Prompt: Reply with nothing but the number of lines in the data below where the word "作業療法士" occurs.

Entries supplied:
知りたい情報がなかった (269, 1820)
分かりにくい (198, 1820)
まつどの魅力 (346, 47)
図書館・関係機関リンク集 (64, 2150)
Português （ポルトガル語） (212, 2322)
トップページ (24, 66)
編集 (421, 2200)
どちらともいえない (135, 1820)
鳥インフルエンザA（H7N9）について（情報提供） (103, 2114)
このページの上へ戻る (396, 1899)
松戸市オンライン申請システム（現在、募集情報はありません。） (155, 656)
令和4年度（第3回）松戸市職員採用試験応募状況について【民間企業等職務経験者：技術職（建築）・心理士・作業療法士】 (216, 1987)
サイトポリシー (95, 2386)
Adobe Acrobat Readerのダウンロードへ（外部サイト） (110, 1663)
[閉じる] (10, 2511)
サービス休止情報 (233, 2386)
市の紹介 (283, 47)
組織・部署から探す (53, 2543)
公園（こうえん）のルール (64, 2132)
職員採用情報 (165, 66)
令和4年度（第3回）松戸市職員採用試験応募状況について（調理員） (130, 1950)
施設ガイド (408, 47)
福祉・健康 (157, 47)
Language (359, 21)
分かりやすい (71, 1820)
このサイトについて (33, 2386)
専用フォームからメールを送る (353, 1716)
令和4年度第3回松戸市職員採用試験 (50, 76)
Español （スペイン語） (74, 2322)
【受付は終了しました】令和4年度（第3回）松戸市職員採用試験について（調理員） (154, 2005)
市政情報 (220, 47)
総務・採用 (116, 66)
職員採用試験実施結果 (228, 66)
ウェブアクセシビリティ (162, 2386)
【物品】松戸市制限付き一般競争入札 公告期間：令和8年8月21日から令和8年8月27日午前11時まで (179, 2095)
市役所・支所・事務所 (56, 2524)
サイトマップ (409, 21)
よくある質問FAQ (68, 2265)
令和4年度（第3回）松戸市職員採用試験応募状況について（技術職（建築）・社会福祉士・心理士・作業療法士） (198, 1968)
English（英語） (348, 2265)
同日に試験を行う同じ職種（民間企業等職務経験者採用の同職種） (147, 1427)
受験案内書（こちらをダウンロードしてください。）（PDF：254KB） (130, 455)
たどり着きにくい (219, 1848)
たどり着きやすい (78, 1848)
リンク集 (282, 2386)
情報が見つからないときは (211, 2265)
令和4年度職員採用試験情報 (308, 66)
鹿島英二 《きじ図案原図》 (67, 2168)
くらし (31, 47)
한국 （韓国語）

Response: 2